Generating Function for Particle-Number Probability Distribution in Directed Percolation

TL;DR

This paper derives a comprehensive generating function for particle-number distributions in directed percolation models, incorporating mean-field and renormalization group analyses, and confirms universality of the scaling form numerically.

Contribution

It provides a new analytical expression for the generating function of particle-number distributions in directed percolation, including corrections at the upper critical dimension.

Findings

Derived a generic generating function for PNPD in directed percolation.

Identified logarithmic corrections at the upper critical dimension.

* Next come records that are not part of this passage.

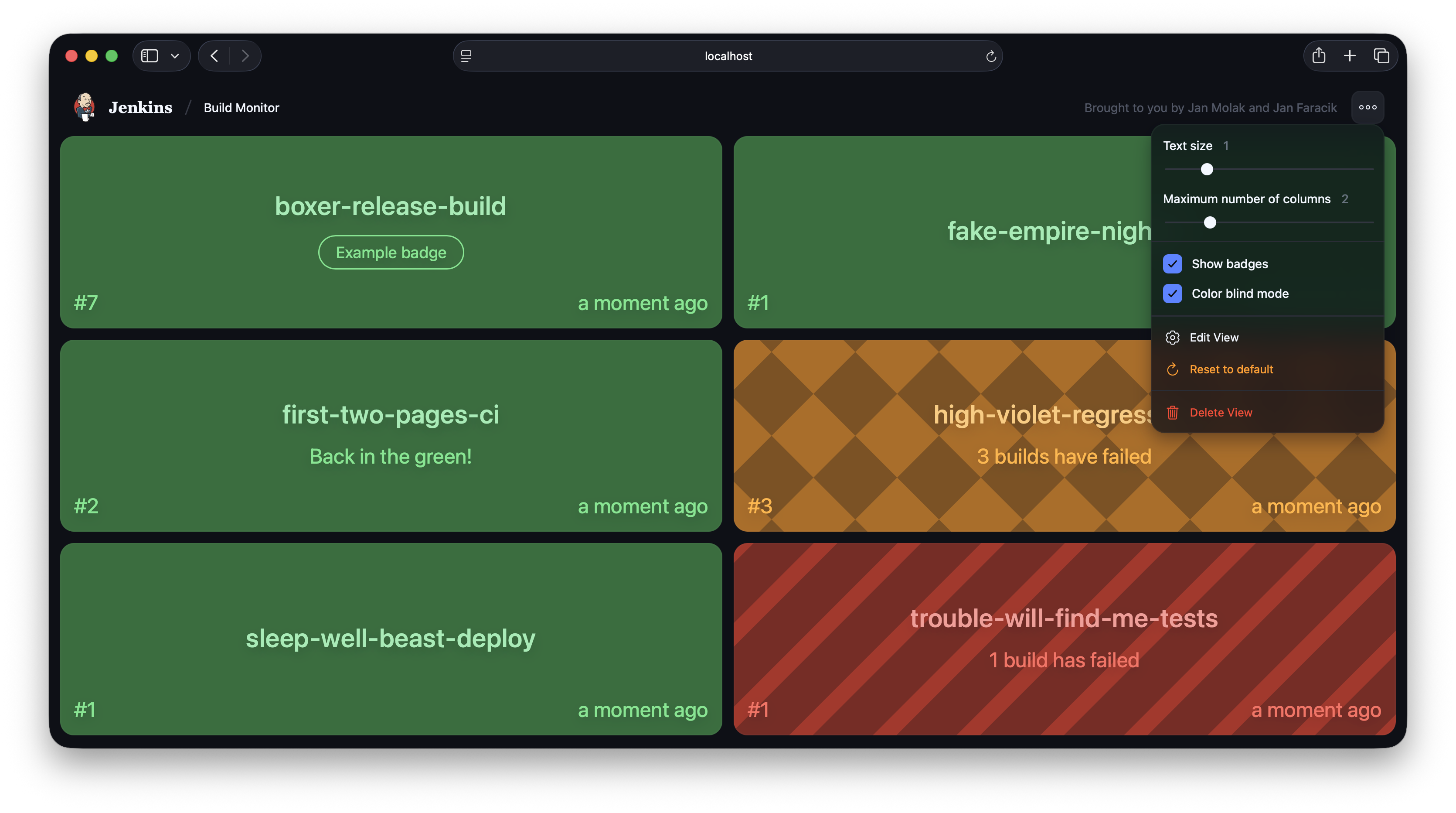The width and height of the screenshot is (1456, 813).
Task: Toggle the browser sidebar button
Action: (x=150, y=55)
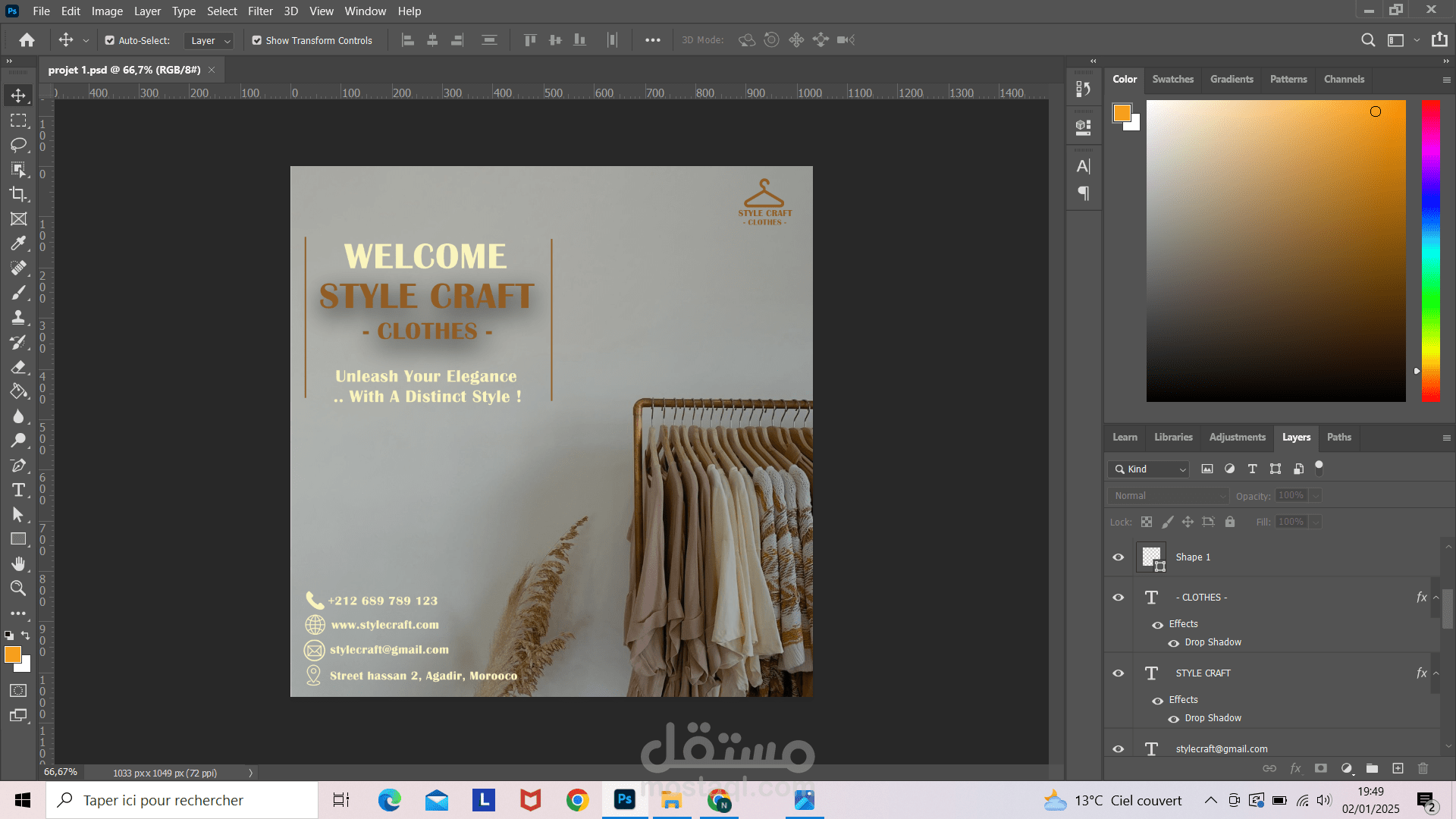1456x819 pixels.
Task: Select the Crop tool
Action: pyautogui.click(x=18, y=194)
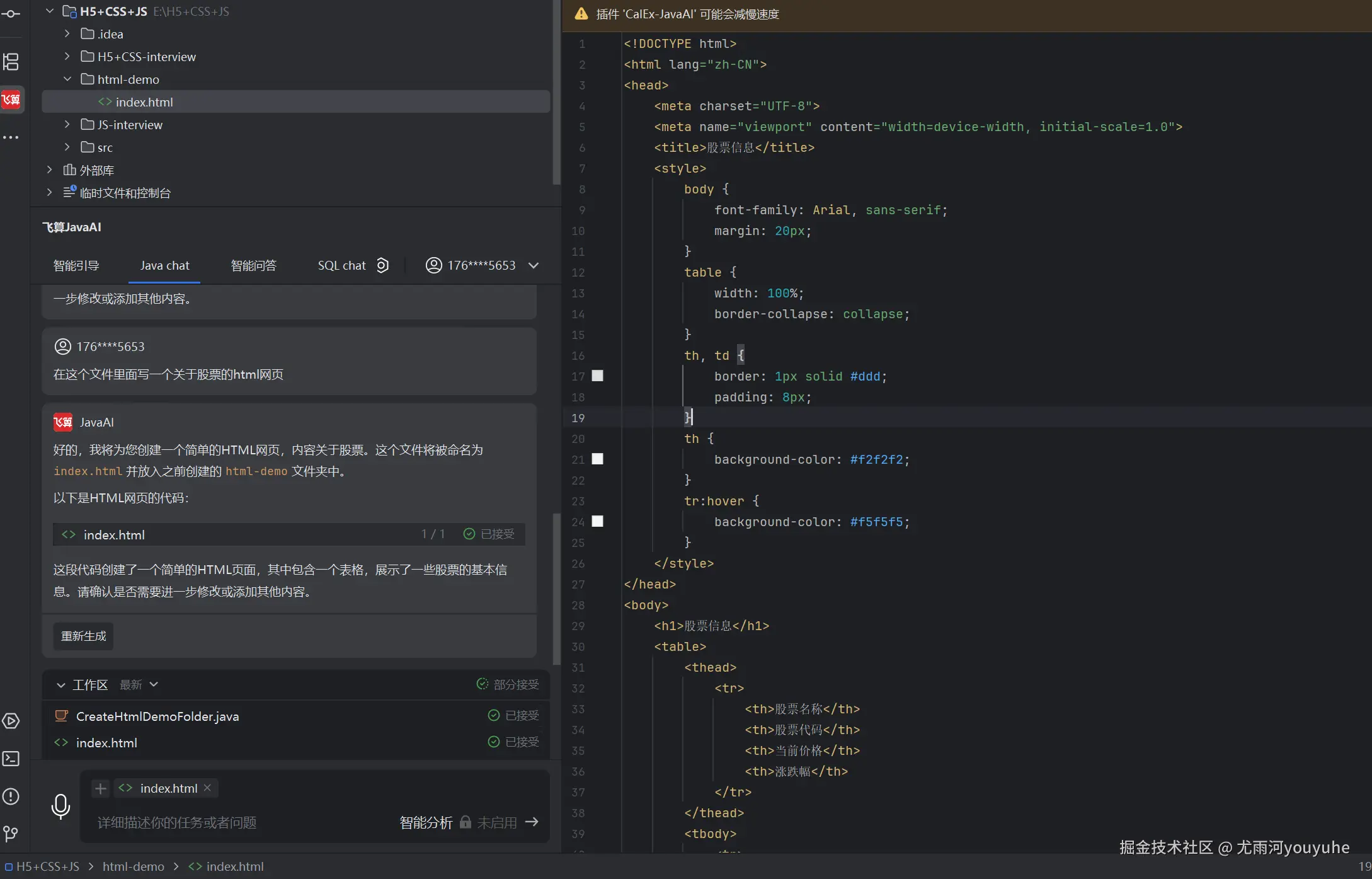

Numerically confirmed the universality of the critical scaling form.

Abstract

We derive a generic expression for the generating function (GF) of the particle-number probability distribution (PNPD) for a simple reaction diffusion model that belongs to the directed percolation universality class. Starting with a single particle on a lattice, we show that the GF of the PNPD can be written as an infinite series of cumulants taken at zero momentum. This series can be summed up into a complete form at the level of a mean-field approximation. Using the renormalization group techniques, we determine logarithmic corrections for the GF at the upper critical dimension. We also find the critical scaling form for the PNPD and check its universality numerically in one dimension. The critical scaling function is found to be universal up to two non-universal metric factors.